* _EXERCISE_
For each line of the material, check for the string "list"; then state how many lines had it, giving only the number.
# # # # # # #
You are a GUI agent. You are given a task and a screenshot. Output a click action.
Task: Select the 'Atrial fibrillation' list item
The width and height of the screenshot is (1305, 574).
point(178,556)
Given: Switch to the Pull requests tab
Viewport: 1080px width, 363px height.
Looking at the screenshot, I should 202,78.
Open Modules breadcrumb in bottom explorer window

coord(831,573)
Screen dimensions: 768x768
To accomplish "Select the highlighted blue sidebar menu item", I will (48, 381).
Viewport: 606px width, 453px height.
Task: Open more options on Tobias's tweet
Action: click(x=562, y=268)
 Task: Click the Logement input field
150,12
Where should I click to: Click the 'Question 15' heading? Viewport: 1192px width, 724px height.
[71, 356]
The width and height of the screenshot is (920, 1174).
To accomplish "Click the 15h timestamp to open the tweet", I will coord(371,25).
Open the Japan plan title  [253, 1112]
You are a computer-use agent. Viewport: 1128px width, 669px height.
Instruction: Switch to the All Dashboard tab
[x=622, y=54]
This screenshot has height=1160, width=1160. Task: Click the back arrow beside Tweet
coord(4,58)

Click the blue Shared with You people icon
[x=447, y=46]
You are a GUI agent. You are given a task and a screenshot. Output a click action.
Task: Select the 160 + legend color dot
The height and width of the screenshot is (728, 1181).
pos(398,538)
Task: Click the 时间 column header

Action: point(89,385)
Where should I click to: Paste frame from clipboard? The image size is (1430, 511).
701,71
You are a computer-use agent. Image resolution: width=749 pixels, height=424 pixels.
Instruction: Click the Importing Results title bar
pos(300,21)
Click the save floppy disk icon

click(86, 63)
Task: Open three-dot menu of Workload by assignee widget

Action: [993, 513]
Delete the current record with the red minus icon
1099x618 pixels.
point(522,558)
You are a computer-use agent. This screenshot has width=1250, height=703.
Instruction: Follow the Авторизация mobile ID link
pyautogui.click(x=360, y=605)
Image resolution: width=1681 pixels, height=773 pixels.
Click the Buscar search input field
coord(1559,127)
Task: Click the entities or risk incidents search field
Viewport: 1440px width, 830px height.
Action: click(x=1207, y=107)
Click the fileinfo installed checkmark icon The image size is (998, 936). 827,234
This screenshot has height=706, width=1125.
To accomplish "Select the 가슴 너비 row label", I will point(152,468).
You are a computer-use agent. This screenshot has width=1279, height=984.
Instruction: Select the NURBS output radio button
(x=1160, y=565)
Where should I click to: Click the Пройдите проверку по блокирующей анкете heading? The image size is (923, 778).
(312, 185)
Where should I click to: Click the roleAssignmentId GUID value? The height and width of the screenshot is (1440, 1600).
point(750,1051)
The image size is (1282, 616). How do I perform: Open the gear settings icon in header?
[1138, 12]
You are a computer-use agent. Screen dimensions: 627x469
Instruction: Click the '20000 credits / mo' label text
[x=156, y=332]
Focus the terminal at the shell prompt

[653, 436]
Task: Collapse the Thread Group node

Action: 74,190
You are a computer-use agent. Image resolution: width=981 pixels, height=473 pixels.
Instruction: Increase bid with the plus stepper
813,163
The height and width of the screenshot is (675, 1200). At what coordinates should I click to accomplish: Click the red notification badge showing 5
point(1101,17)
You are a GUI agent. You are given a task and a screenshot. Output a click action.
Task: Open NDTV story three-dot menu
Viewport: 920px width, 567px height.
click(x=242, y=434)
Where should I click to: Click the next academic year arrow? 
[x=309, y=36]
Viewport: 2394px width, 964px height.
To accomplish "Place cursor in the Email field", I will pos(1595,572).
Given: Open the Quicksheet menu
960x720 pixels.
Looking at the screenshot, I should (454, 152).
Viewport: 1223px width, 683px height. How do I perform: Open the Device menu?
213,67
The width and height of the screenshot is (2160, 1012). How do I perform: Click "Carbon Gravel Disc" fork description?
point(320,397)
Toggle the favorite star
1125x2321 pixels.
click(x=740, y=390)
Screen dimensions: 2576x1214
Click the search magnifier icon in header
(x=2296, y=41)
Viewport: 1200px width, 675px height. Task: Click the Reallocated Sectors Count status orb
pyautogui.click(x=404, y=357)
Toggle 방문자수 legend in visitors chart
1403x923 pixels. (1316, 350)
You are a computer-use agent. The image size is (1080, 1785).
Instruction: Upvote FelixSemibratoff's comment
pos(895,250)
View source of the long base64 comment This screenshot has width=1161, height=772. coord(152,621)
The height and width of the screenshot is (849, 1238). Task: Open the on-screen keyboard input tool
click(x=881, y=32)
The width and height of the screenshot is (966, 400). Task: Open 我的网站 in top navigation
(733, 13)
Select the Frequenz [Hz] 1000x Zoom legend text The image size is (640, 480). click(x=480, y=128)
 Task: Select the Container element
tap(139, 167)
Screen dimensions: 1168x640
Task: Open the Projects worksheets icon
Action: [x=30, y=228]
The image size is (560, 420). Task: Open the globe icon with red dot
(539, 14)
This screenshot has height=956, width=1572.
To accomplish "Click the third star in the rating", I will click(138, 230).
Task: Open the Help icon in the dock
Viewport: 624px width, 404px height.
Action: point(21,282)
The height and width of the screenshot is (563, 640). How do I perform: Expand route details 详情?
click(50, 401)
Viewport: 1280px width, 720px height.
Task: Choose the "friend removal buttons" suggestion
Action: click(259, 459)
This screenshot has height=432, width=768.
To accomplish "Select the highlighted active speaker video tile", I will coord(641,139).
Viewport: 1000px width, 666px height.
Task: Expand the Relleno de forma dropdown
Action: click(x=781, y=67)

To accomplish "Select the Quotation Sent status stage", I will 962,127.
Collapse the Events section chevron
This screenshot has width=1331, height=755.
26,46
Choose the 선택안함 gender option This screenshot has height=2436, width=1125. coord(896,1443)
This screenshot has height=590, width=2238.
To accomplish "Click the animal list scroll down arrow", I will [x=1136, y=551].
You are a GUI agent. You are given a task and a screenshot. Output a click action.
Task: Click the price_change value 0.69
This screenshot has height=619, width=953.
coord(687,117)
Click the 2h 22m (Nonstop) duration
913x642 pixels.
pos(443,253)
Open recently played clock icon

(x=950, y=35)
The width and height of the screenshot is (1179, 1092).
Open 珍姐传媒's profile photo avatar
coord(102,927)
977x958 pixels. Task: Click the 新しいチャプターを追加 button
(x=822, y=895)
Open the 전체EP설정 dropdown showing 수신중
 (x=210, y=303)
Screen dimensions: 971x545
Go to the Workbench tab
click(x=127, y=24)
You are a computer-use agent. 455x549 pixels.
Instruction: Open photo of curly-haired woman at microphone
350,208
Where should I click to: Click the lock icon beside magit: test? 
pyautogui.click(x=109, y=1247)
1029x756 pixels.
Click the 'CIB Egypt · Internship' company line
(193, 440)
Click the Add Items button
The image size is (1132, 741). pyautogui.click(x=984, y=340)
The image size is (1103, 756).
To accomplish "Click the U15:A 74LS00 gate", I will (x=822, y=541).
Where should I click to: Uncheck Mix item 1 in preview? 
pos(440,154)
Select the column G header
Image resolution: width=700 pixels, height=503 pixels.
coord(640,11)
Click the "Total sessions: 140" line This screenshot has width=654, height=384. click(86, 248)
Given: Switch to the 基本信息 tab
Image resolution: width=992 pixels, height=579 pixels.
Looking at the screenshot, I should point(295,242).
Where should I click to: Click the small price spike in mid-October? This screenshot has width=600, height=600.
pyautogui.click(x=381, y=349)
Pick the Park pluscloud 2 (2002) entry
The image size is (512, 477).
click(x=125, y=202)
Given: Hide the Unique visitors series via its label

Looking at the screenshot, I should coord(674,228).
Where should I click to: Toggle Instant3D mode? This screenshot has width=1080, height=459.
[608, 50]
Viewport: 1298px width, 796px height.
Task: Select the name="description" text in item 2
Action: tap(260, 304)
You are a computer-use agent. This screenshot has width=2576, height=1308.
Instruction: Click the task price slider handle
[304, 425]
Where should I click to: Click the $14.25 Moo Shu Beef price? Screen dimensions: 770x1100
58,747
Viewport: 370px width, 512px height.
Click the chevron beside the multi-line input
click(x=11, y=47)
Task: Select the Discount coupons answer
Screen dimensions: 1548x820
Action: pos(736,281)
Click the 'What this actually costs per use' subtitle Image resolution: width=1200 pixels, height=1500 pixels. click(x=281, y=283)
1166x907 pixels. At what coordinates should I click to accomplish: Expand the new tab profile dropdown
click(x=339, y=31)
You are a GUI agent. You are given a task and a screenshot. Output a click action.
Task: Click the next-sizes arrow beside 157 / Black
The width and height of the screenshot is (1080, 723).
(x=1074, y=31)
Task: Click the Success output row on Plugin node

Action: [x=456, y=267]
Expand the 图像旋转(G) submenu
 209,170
# # # # # # #
* _YOUR RESPONSE_
2